This habitual market panic seems plausible, but it rests on a wrong premise. The vast majority of investors use the ledger of spot traders, not the leverage ledger of Wall Street’s capital markets.

In a trader’s framework, the risk chain is extremely simple: prices fall, there’s not enough margin, additional collateral is required, and ultimately the system triggers forced liquidation. Over the past few years, the crypto market has witnessed countless systemic collapses driven by high leverage—from Three Arrows Capital, to FTX, and to various large mining companies—all of which follow the same liquidation path. Therefore, when Bitcoin’s price enters a down cycle and Strategy shows massive unrealized losses on paper, the market instinctively applies the liquidation-and-forced-exit formula.

But Strategy’s financing structure and balance sheet were never designed from the start to withstand spot sell-offs.

The primary source of funding for Saylor to buy Bitcoin is not commercial bank loans, nor margin credit, but instead raising capital through the high-frequency issuance of Convertible Senior Notes.

These bonds do not include margin call notices (Margin Call) in their underlying terms, nor do they set up automatic forced-liquidation mechanisms. This means that no matter how severe the underlying assets’ short-term systemic crash may be, creditors have no legal right to force the company to sell its holdings at a loss. Their only route to resolution is to wait—wait for the bonds to mature, wait for the company to repay principal, or wait to see whether there will be an opportunity in the future to convert the debt into equity in the secondary market.

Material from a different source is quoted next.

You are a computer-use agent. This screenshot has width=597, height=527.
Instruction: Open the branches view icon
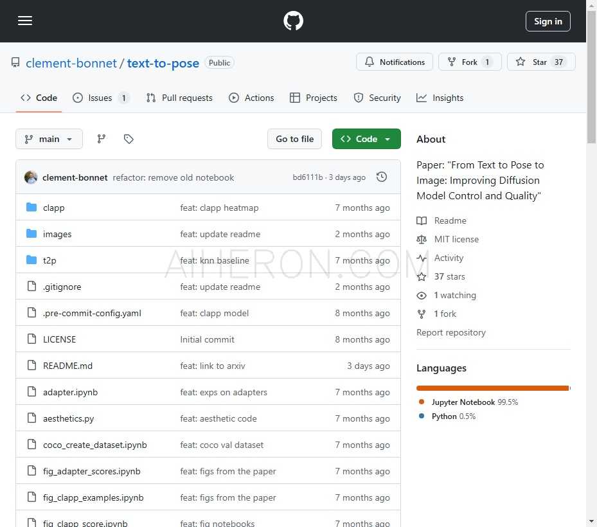101,139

So what determines Strategy’s fate is never today’s market price, but the future debt duration.

The market is accustomed to discussing how far Bitcoin might fall toward some psychological line of defense, but it rarely breaks down the debt’s maturity “red line.”

As of now, Strategy’s major debt maturities are concentrated in periods after 2028, and supported by a high premium (NAV Premium), the company has long been raising fiat cash in the secondary market through ATM (At-The-Market) at-market issuance mechanisms. This low-cost inflow of fiat can be used to continue buying assets counter to the cycle, or it can be used for targeted repurchases of old debt, thereby extending debt maturities indefinitely.

From the perspective of the balance sheet, this is a classic form of time arbitrage: liabilities are continuously rolled forward into the future, while high-volatility assets remain on the books, using the friction of time to absorb price fluctuations.

Strategy’s real test has never been a spot liquidation blow-up, but the risk of credit refinancing. This experiment is still ongoing. Before the core convertible bonds start to mature one by one, the so-called “price liquidation” itself is a false premise. The only question global capital truly needs to answer is: How long is the Wall Street capital system willing to give Michael Saylor a window of time?